Big Man, Part Two

Blake Shields Abramovitz
3 min readMar 10, 2024

In a way I’m glad my Dad didn’t live to see October 7th. His old heart would not have taken it well.

On the other hand I wish he were here to help me put things in perspective. Every morning for some thirty years he read the New York Times, the Wall Street Journal, and the Jerusalem Post cover to cover. He knew a thing or two.

I’ve learned a lot since that terrible day— about Judaism, about Israel, about history, about hate.

This poem is not about any of those things. It’s about my dad and the slow, quick loss of him. It’s about a hand, and it’s about stones, and it’s about blood.

But I’ve been surprised by the degree to which those other themes have spilled effortlessly into this writing.

Jules Abramovitz was many things, but to be sure, he was a quintessential New York Jew.
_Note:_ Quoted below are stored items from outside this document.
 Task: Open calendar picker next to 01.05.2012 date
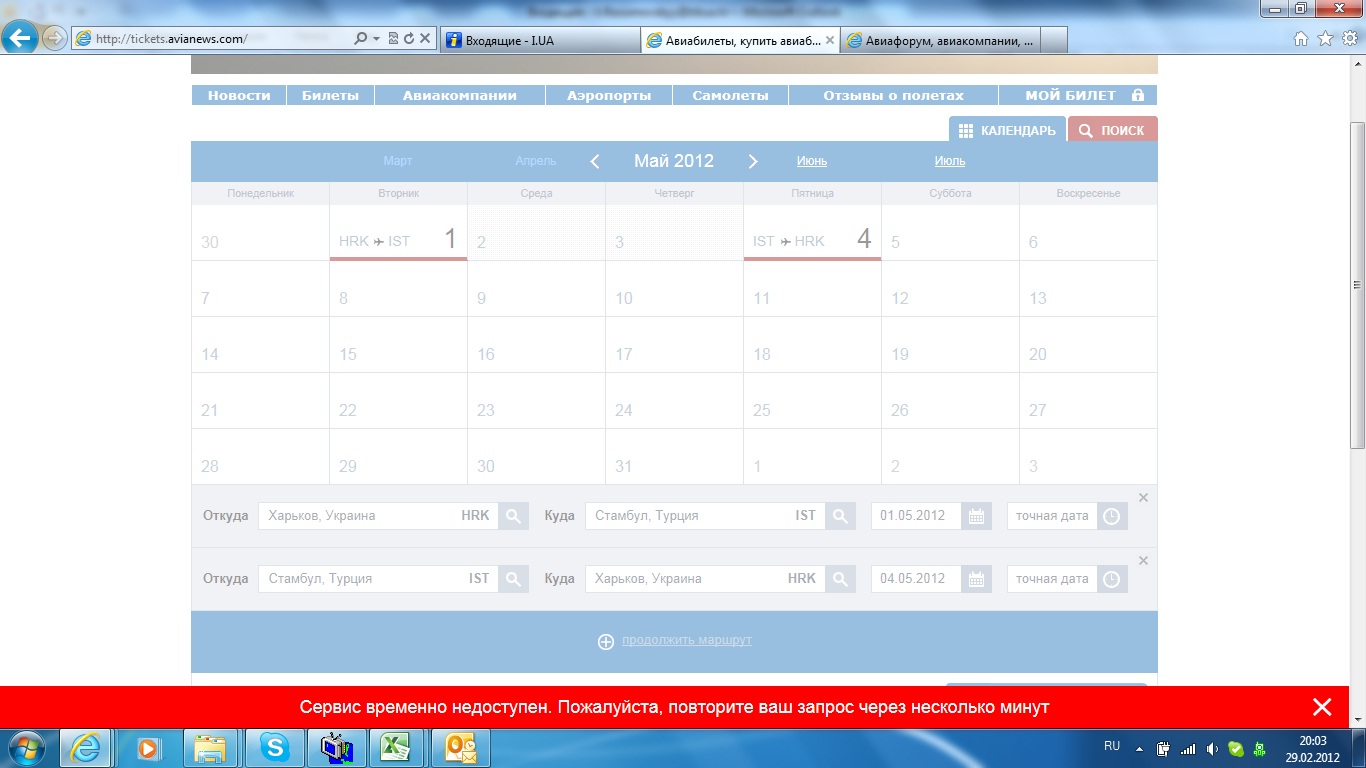tap(976, 516)
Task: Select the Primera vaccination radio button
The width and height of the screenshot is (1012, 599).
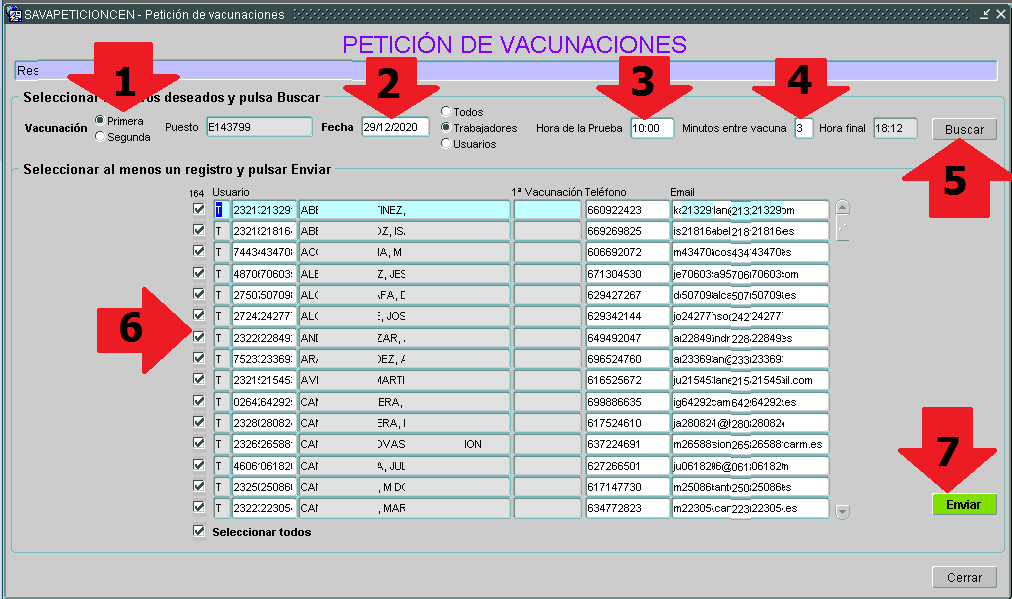Action: (x=100, y=120)
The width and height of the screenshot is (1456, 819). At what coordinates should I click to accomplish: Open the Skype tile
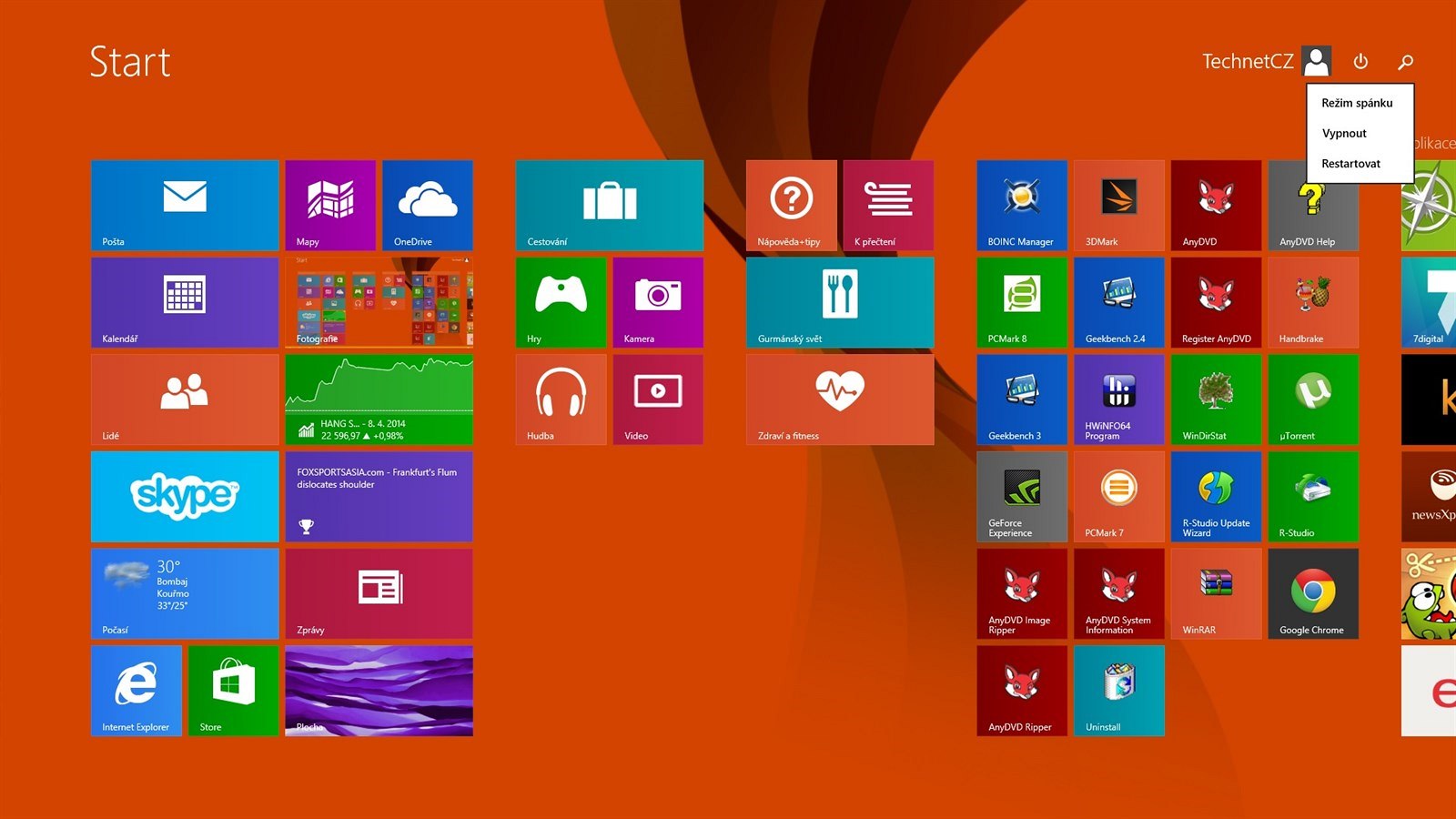[185, 496]
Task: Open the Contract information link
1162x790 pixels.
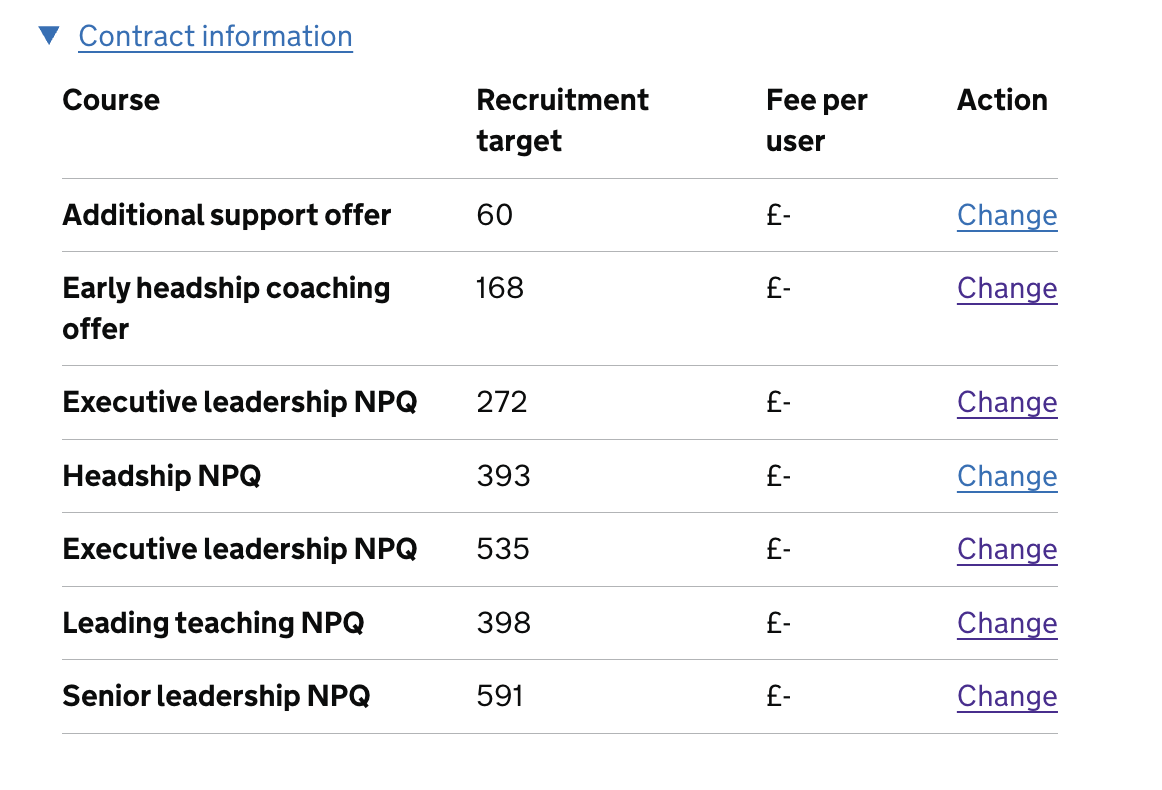Action: coord(215,36)
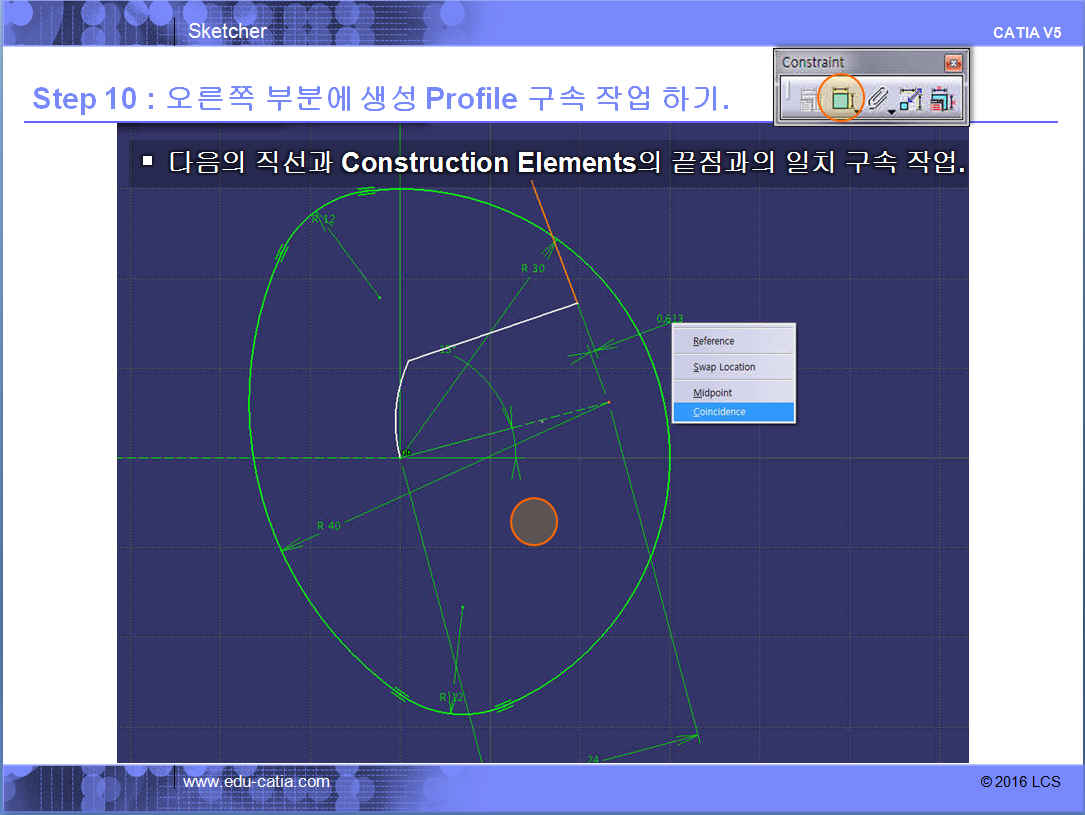Expand the Constraint tool dropdown arrow
Viewport: 1085px width, 815px height.
click(858, 111)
Born on the eve of the Second World War to the children of first-generation immigrants from Russia and Poland, he was one of the last living embodiments of a world that is now gone. If you don’t know what I mean, watch the Barry Levinson film “Avalon.”

In some sense any writing about my dad is about Jewishness and Israel, about this impossibly hardy, too-brilliant, over-proud tribe of survivors— and therefore, obliquely but meaningfully, about October 7th after all.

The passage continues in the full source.